### Instructions for the task
Copy out the lines of the material below, from the line holding "Open the 1분" through the end of the material, inclusive.

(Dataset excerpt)
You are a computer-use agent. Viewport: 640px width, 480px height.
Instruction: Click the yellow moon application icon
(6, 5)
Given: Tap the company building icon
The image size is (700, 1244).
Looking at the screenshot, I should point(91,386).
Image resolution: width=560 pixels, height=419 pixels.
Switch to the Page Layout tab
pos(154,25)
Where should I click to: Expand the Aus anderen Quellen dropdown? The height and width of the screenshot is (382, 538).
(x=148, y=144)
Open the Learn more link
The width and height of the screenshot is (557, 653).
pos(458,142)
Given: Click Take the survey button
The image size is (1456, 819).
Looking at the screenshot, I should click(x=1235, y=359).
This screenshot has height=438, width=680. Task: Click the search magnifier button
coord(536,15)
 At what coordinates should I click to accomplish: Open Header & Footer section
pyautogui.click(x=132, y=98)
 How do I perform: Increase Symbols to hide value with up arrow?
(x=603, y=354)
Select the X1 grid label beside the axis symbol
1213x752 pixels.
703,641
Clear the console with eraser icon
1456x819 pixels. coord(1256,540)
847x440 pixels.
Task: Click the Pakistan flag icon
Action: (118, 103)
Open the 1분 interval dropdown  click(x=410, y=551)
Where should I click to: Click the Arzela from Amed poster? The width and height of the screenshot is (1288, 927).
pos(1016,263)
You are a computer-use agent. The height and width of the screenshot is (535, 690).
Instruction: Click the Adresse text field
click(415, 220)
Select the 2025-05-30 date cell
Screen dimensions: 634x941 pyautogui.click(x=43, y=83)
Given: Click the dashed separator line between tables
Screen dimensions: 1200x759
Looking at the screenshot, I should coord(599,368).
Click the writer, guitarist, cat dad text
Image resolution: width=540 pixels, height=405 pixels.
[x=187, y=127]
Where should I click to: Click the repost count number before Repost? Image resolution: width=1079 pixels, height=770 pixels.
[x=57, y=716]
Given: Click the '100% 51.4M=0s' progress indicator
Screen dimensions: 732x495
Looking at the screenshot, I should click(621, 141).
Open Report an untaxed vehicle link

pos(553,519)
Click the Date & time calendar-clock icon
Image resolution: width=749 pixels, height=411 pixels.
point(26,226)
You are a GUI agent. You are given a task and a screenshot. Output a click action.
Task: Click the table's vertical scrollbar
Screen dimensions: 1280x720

### Written answer
Open the 1분 interval dropdown  click(x=410, y=551)
Where should I click to: Click the Arzela from Amed poster? The width and height of the screenshot is (1288, 927).
pos(1016,263)
You are a computer-use agent. The height and width of the screenshot is (535, 690).
Instruction: Click the Adresse text field
click(415, 220)
Select the 2025-05-30 date cell
Screen dimensions: 634x941 pyautogui.click(x=43, y=83)
Given: Click the dashed separator line between tables
Screen dimensions: 1200x759
Looking at the screenshot, I should coord(599,368).
Click the writer, guitarist, cat dad text
Image resolution: width=540 pixels, height=405 pixels.
[x=187, y=127]
Where should I click to: Click the repost count number before Repost? Image resolution: width=1079 pixels, height=770 pixels.
[x=57, y=716]
Given: Click the '100% 51.4M=0s' progress indicator
Screen dimensions: 732x495
Looking at the screenshot, I should click(621, 141).
Open Report an untaxed vehicle link

pos(553,519)
Click the Date & time calendar-clock icon
Image resolution: width=749 pixels, height=411 pixels.
point(26,226)
You are a GUI agent. You are given a task and a screenshot. Output a click action.
Task: Click the table's vertical scrollbar
Screen dimensions: 1280x720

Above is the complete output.